←back to thread

Why email startups fail

(forwardemail.net)
140 points skeptrune | 2 comments | | HN request time: 0.461s | source
Show context
sethammons ◴[] No.44429940[source]
I was engineer 12 at SendGrid and left after IPO and subsequent acquisition by Twilio. Being infrastructure and the backing many email marketing companies, we did really well. Kind of like selling shovels in the gold rush. We struggled more on the product front breaking into the much larger marketing space. Learned a lot there leading and scaling teams and scaling the email infrastructure to support over 8 billion daily sends.
replies(2): >>44430554 #>>44432626 #
zaik ◴[] No.44430554[source]
> email marketing companies

This means spammers, right?

replies(3): >>44430641 #>>44430700 #>>44436434 #
colechristensen ◴[] No.44430641[source]
No, in order for their traffic to not get blackholed, places like sendgrid have to follow the rules and make their customers follow the rules. The marketing emails they send will be somewhere between things people actually want to see and mildly annoying. There are plenty of things I subscribe to which are marketing emails I want to see.
replies(2): >>44430694 #>>44430970 #
BiteCode_dev ◴[] No.44430694[source]
"mildly annoying"

That's another name for spam.

replies(2): >>44430761 #>>44430887 #
fc417fc802 ◴[] No.44430887[source]
Perhaps historically, but these days I think spam refers to senders that don't play by the rules. Unsolicited (ie didn't obtain the recipient's address in a legitimate manner), no unsubscribe link (or not honored), technical measures intended to circumvent various filters, etc.
replies(2): >>44431195 #>>44432242 #
1. s1mplicissimus ◴[] No.44432242[source]
You may define it that way, but the original property of spam seems to apply nevertheless: They are low quality and noone really likes them.

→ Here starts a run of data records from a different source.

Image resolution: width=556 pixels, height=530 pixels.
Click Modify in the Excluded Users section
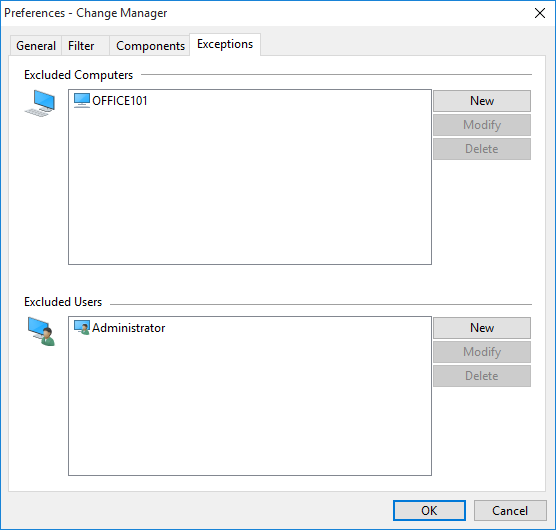[x=482, y=352]
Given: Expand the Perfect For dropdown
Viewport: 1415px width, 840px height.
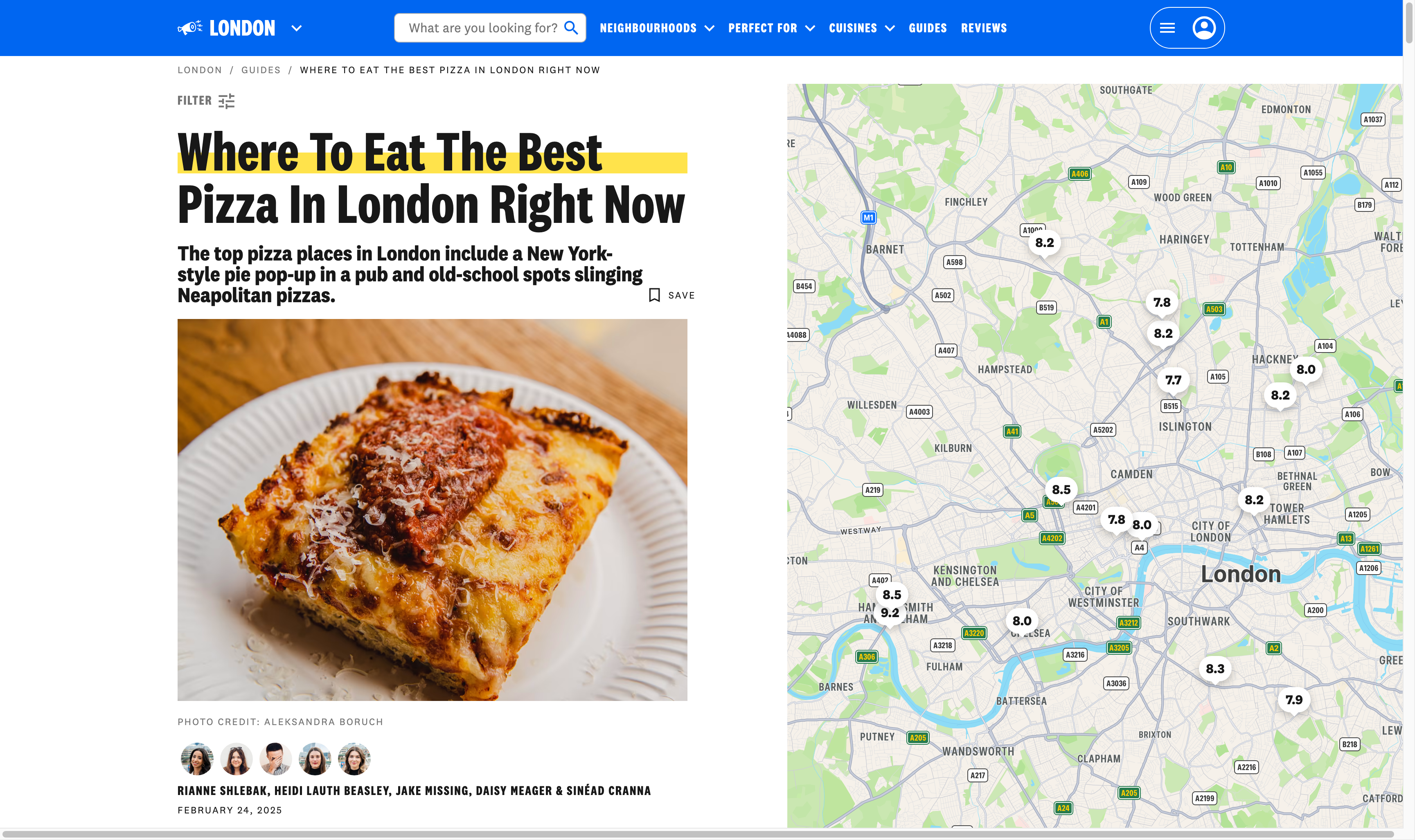Looking at the screenshot, I should click(771, 28).
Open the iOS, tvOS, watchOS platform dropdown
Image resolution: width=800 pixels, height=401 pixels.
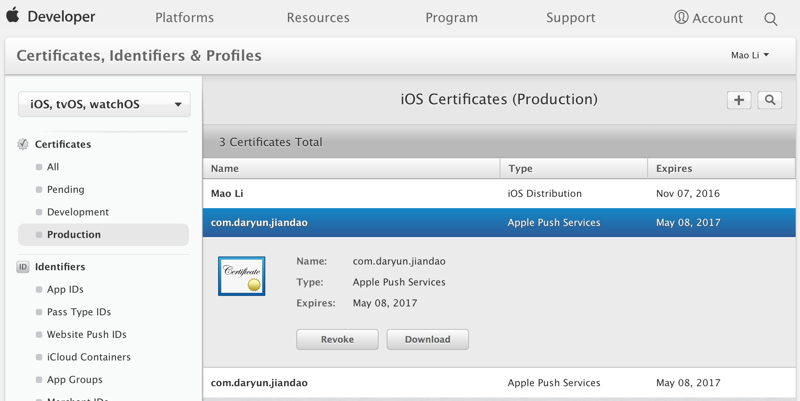pyautogui.click(x=104, y=104)
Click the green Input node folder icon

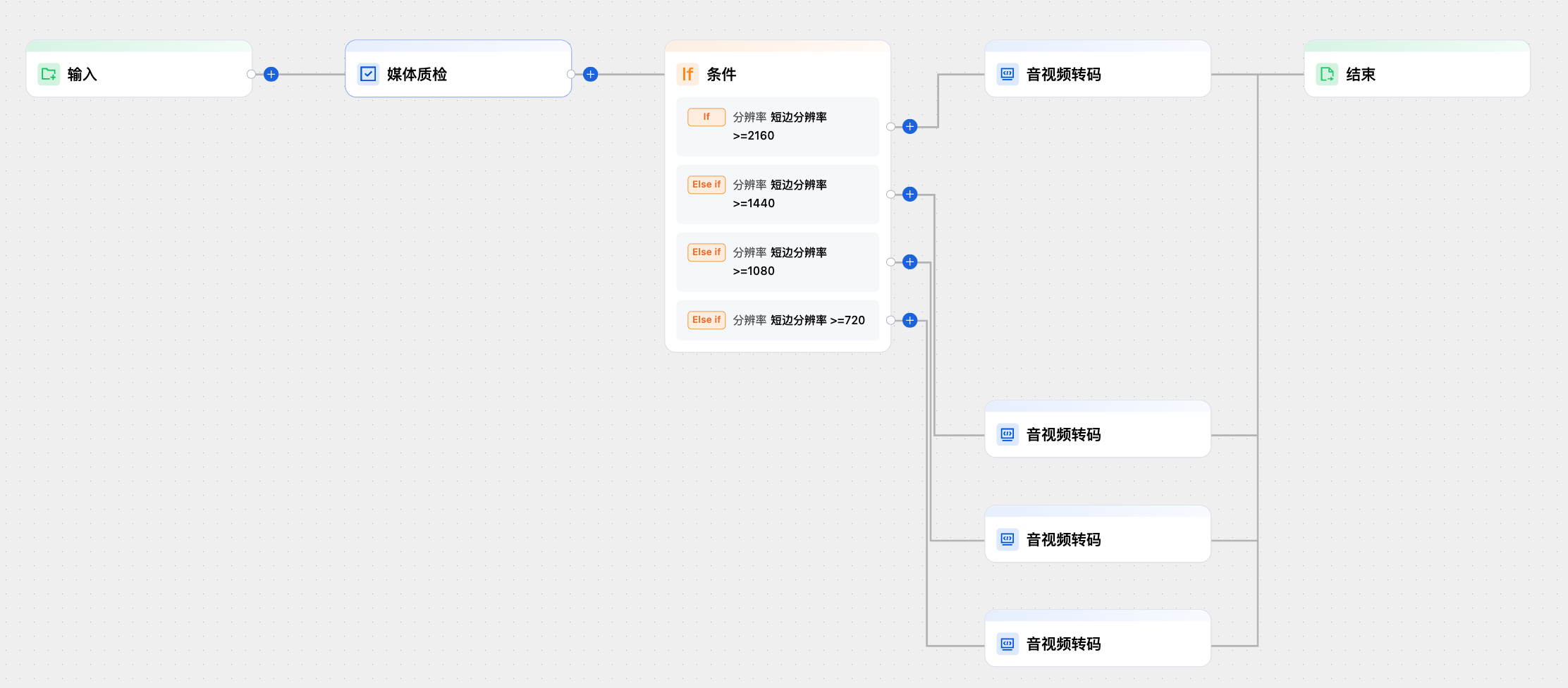pos(49,74)
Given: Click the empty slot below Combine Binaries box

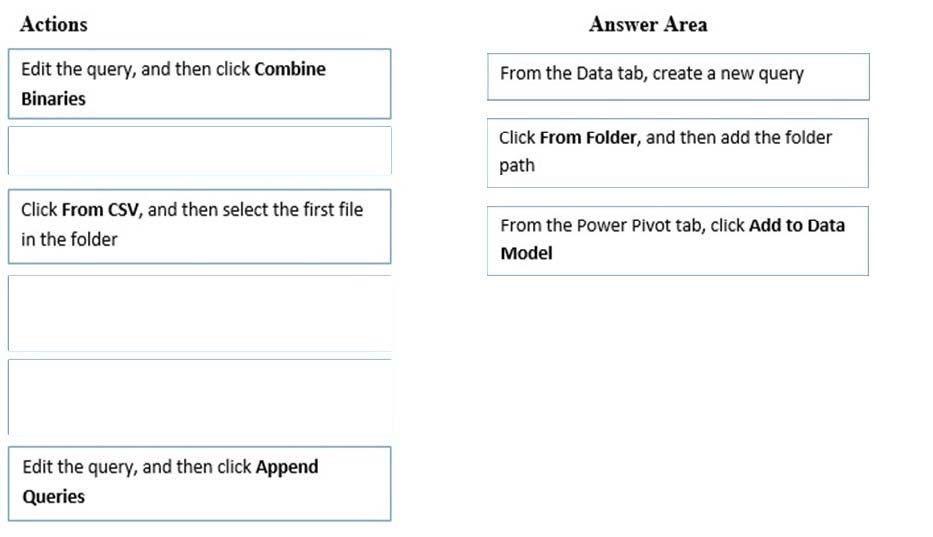Looking at the screenshot, I should click(199, 150).
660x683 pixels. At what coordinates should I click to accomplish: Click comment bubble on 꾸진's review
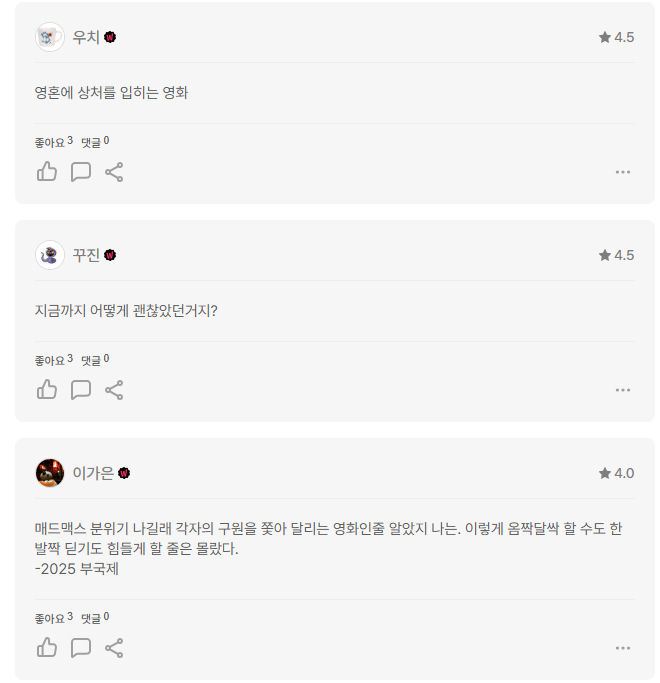pos(81,389)
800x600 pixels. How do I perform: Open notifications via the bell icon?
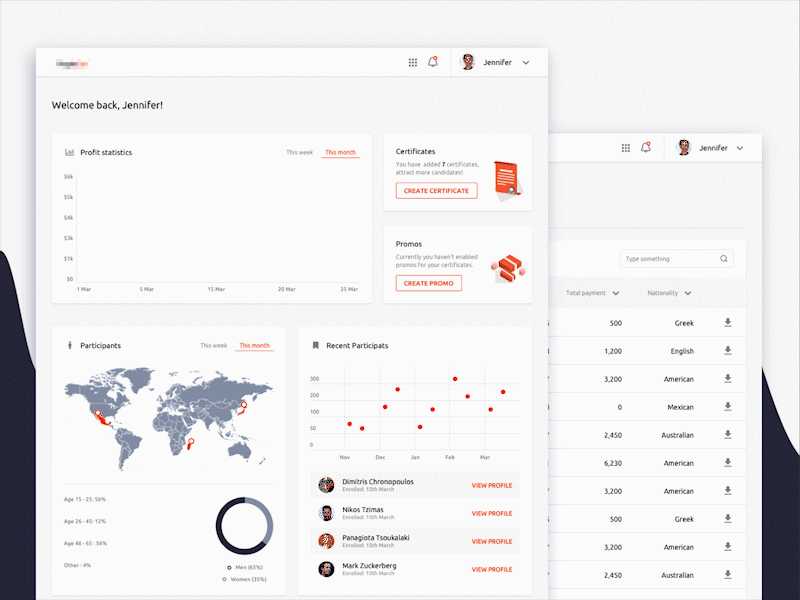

The fact that you have to frame it your way speaks mostly to the fact that apparently your income depends on spam being seen as acceptable and not a scourge to humanity. But that's just my perspective...

replies(1): >>44439213 #
2. fc417fc802 ◴[] No.44439213[source]
That's a rather baseless assumption about my income. Does it really seem so unlikely to you that a reasonable person might not use the exact same criteria as yourself? Why are you so confident in the generalization of your own perspective to the population at large?

Define "low quality" and "not liked". Each person will classify a given message differently. At least in the general case it's hardly realistic to expect a sender to classify a message from the perspective of a specific recipient prior to sending it.

On the other hand, it is reasonable to expect addresses to be acquired via legitimate means (ie collected only with the consent of the recipient) and to cease attempts at contact when requested. That's essentially the boundary between reasonable conduct and harassment.